I brushed him aside. “Don’t be such a nancy-boy, Hannay. Pull yourself together.” I checked through the dead man’s pockets and found two items: a picture postcard of some obscure Scottish village and a small white card displaying a silhouette of a man and the slogan ‘Scudder’s Marital Aids’. Slipping both articles into my pocket I stood up. “His name’s Scudder and judging from his business card I don’t believe him to be involved in creative writing. Now, Hannay, this is very important – the word he uttered before he fell…”
Hannay rubbed his chin. “I thought he was asking for the Post Office.”
I shook my head. “No, that’s meaningless. I thought he said ‘Ostovich’, which is obviously Russian. This man is a secret agent.”
“But what’s that got to do with me?”
I walked over to the window and retrieved my cup of tea. “I think this has something to do with your writing, Hannay, but it’s also got something to do with spies.”
“But I don’t know anything about spying,” he wailed.
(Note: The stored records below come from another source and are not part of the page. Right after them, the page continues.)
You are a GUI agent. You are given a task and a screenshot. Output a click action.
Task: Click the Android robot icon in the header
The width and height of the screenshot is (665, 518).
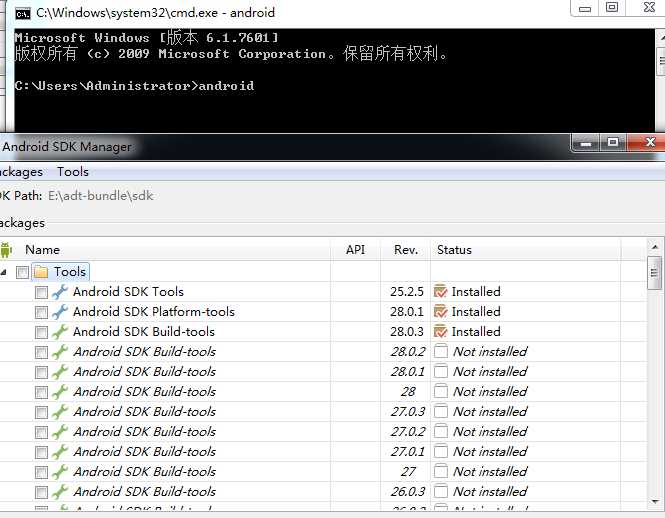(x=6, y=250)
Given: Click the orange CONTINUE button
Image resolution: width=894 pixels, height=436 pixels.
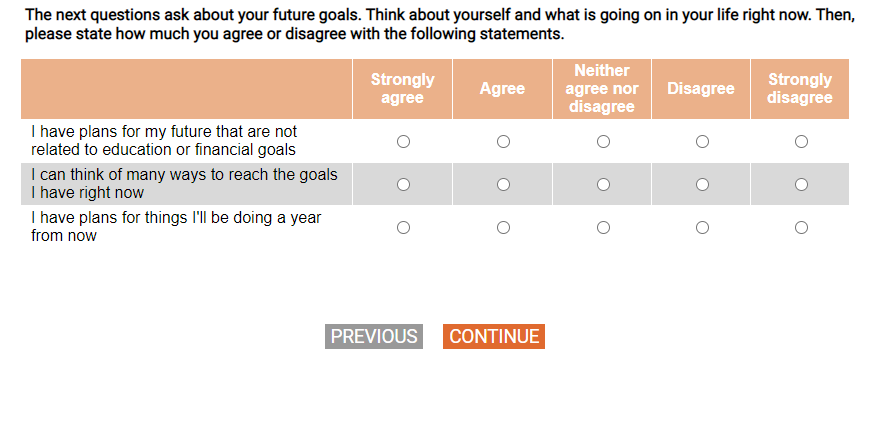Looking at the screenshot, I should click(x=494, y=337).
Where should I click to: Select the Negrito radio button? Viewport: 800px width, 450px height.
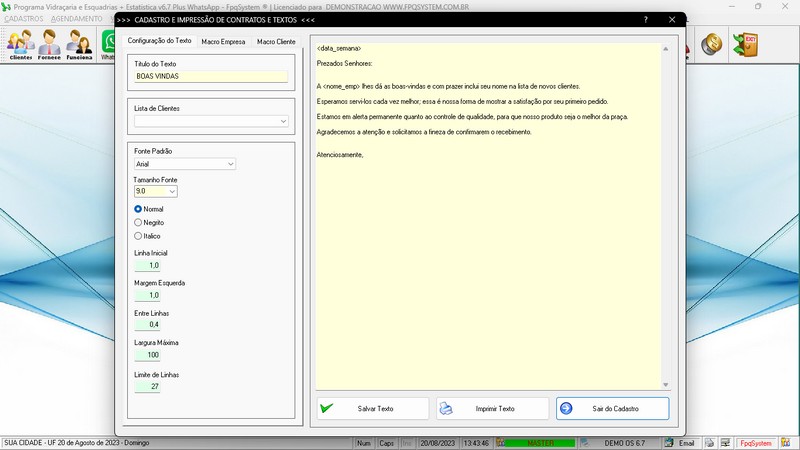139,222

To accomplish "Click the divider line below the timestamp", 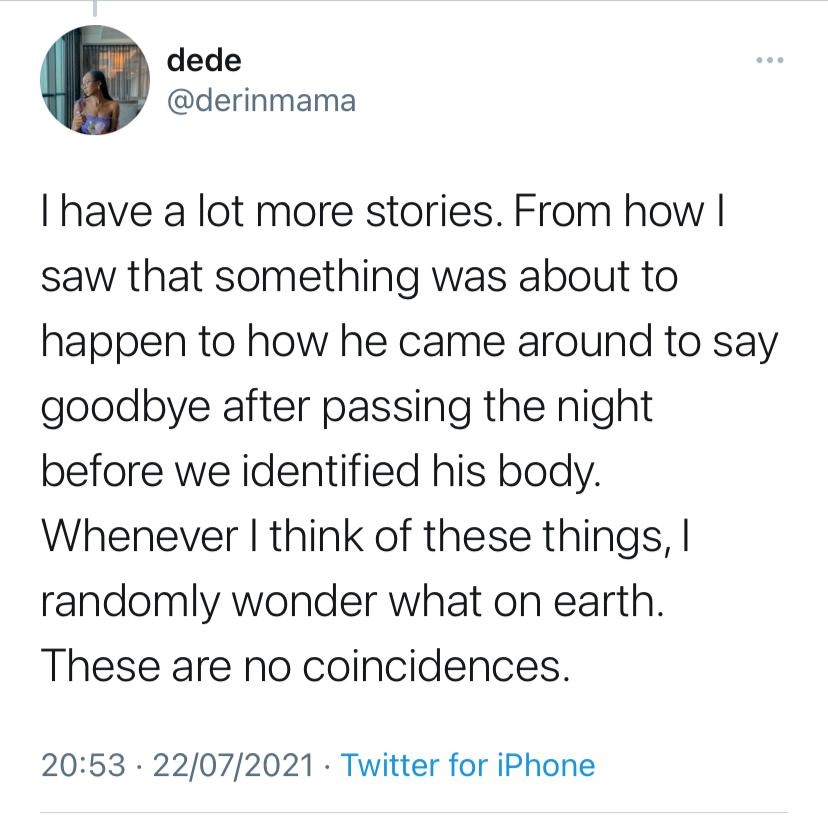I will click(414, 811).
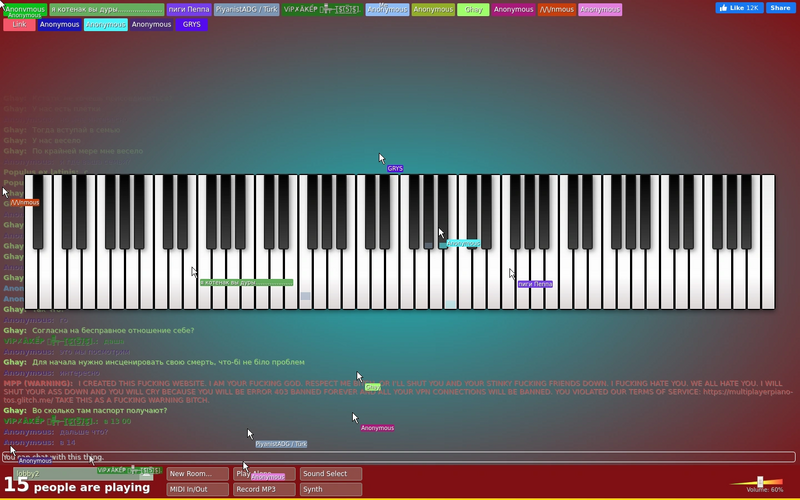Click the Facebook Share button

pyautogui.click(x=781, y=8)

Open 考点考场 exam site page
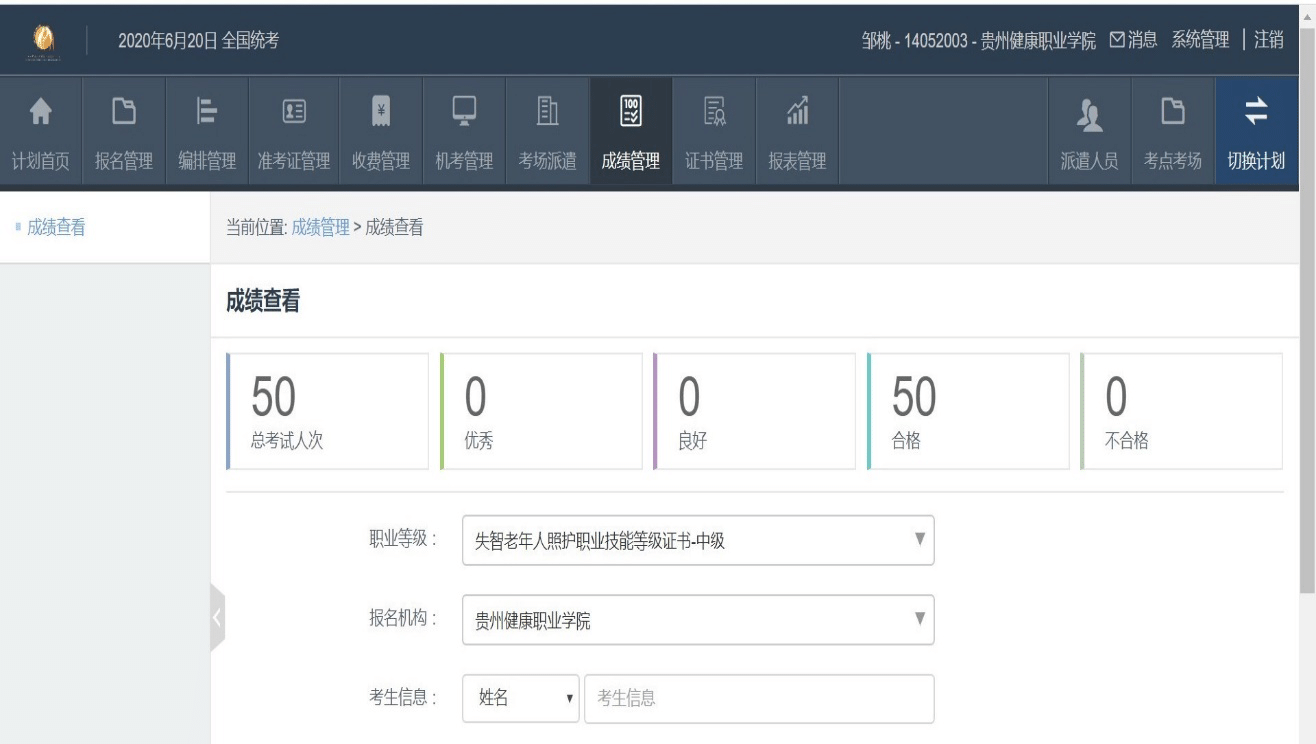click(1173, 133)
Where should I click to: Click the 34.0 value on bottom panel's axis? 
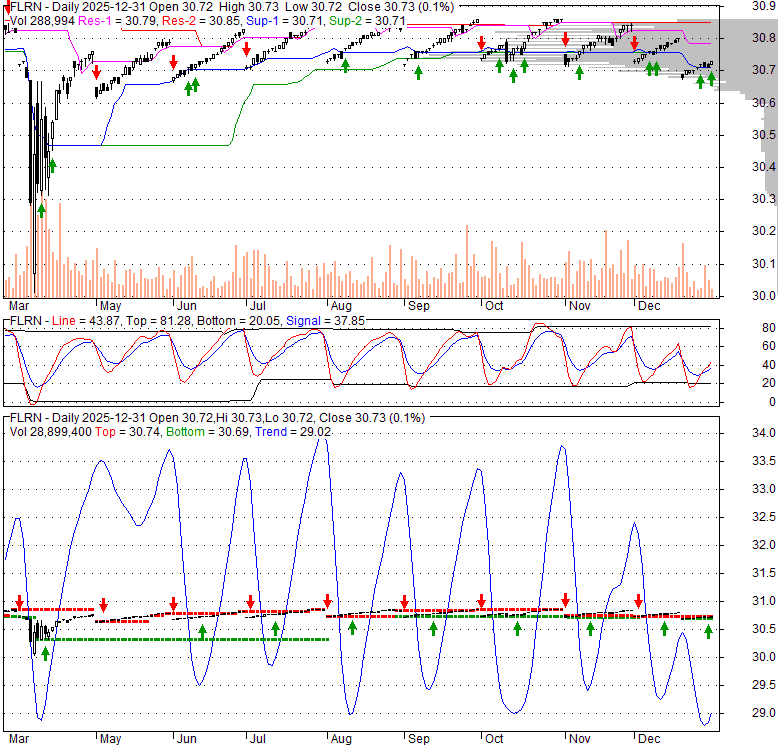(764, 433)
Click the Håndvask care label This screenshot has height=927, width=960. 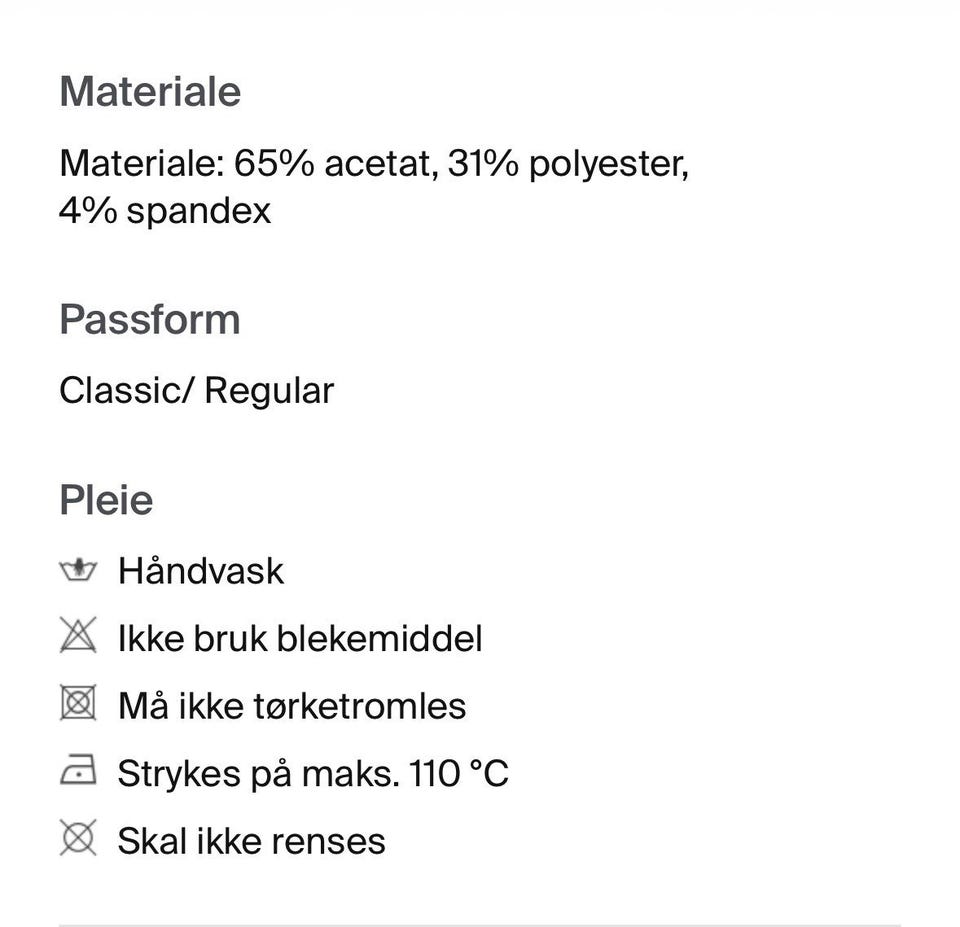(200, 571)
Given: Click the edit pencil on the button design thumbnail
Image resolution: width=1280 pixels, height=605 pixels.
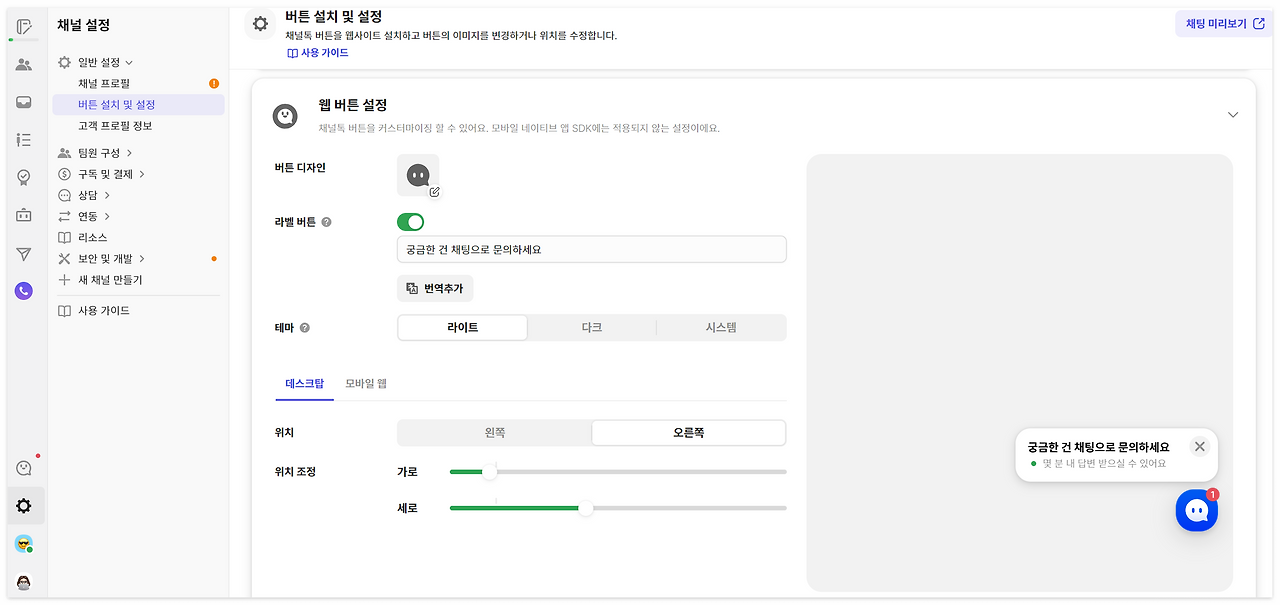Looking at the screenshot, I should (x=432, y=190).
“Ah,” said I. “But in your recent novel ‘The Forty-Seven Arsewipes’ you went into great detail about the process of creating false passports.”
“Oh, you read my books?” His manner changed abruptly and he began pawing at my chest like a lovesick pig.
“Indeed,” I muttered, moving out range. “I didn’t like to say so before, but I’m rather fond of a good story and the depth of research that goes into your work might easily prompt a less intelligent casual reader to think you were involved in spying yourself.”
He shrugged. “Actually, I make it all up, but I suppose it’s possible…”
“Not only possible, but highly likely. You said yourself that someone was trying to steal your new novel.” I rubbed my chin the way I’ve seen Holmes do in such situations. “I believe that the men who have been following you are enemy agents. Scudder here was obviously involved – perhaps he was a double agent. A triple agent, even.” I peeked through the curtains and noted with a grim nod that the two men at the phone box where still there. “We have to leave.”
“And go where?”
At that precise moment in time I had no idea, but then a thought occurred to me. Pulling the postcard out of my pocket I studied the picture closely – it depicted a traditional Scottish village and the slogan ‘Frae Bonnie Scotland’. “We need time to consider our next move,” I said, waving the card. “We’ll catch the next train to Edinburgh and head for Newton Stewart – no-one will think of looking for us there.”